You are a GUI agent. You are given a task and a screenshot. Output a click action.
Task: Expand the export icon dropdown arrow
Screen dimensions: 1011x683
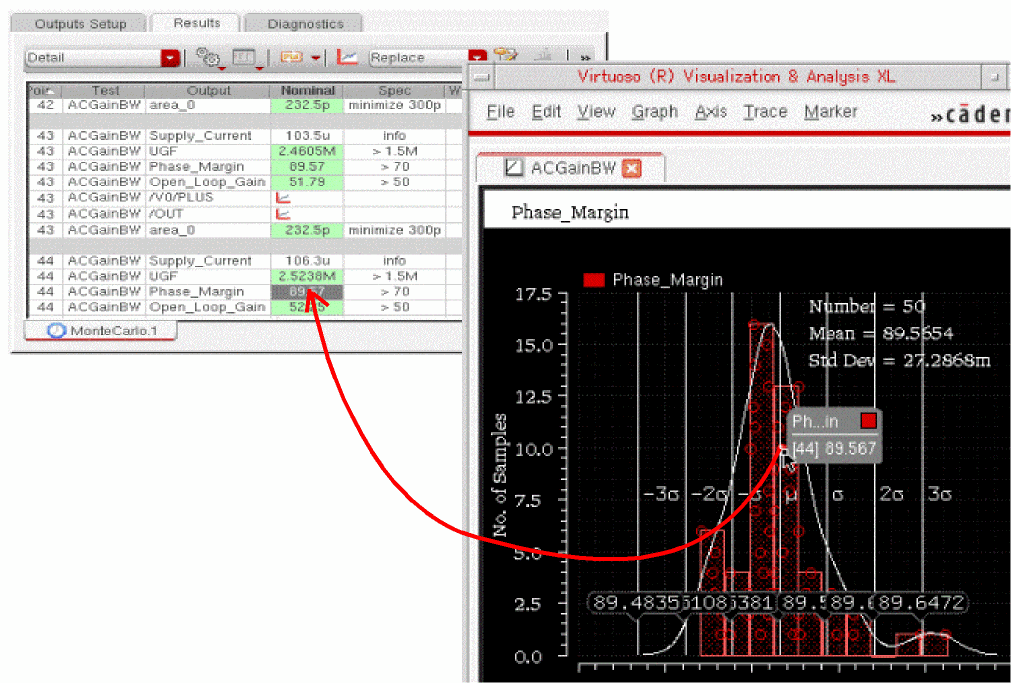pyautogui.click(x=315, y=58)
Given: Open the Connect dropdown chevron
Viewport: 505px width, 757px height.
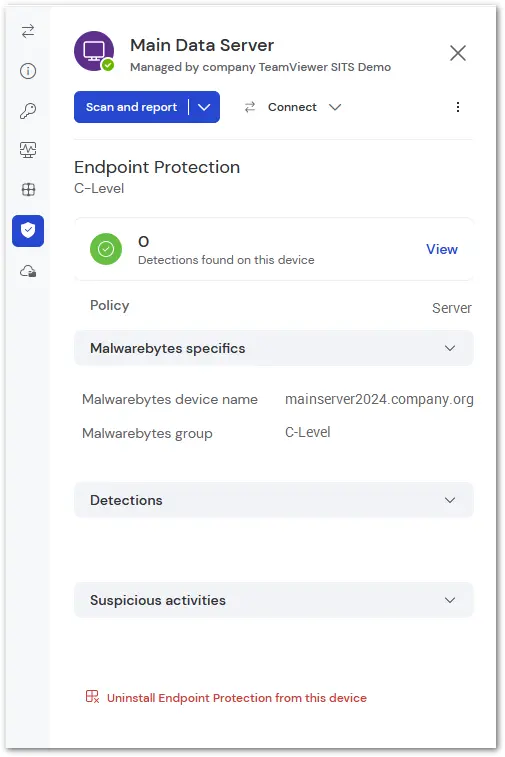Looking at the screenshot, I should pyautogui.click(x=335, y=107).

**TASK INSTRUCTIONS:** Find the word "dropdown" in the listing above, then copy each line where it turns up.

**WRITTEN SOLUTION:**
Task: Expand the export icon dropdown arrow
Given: Open the Connect dropdown chevron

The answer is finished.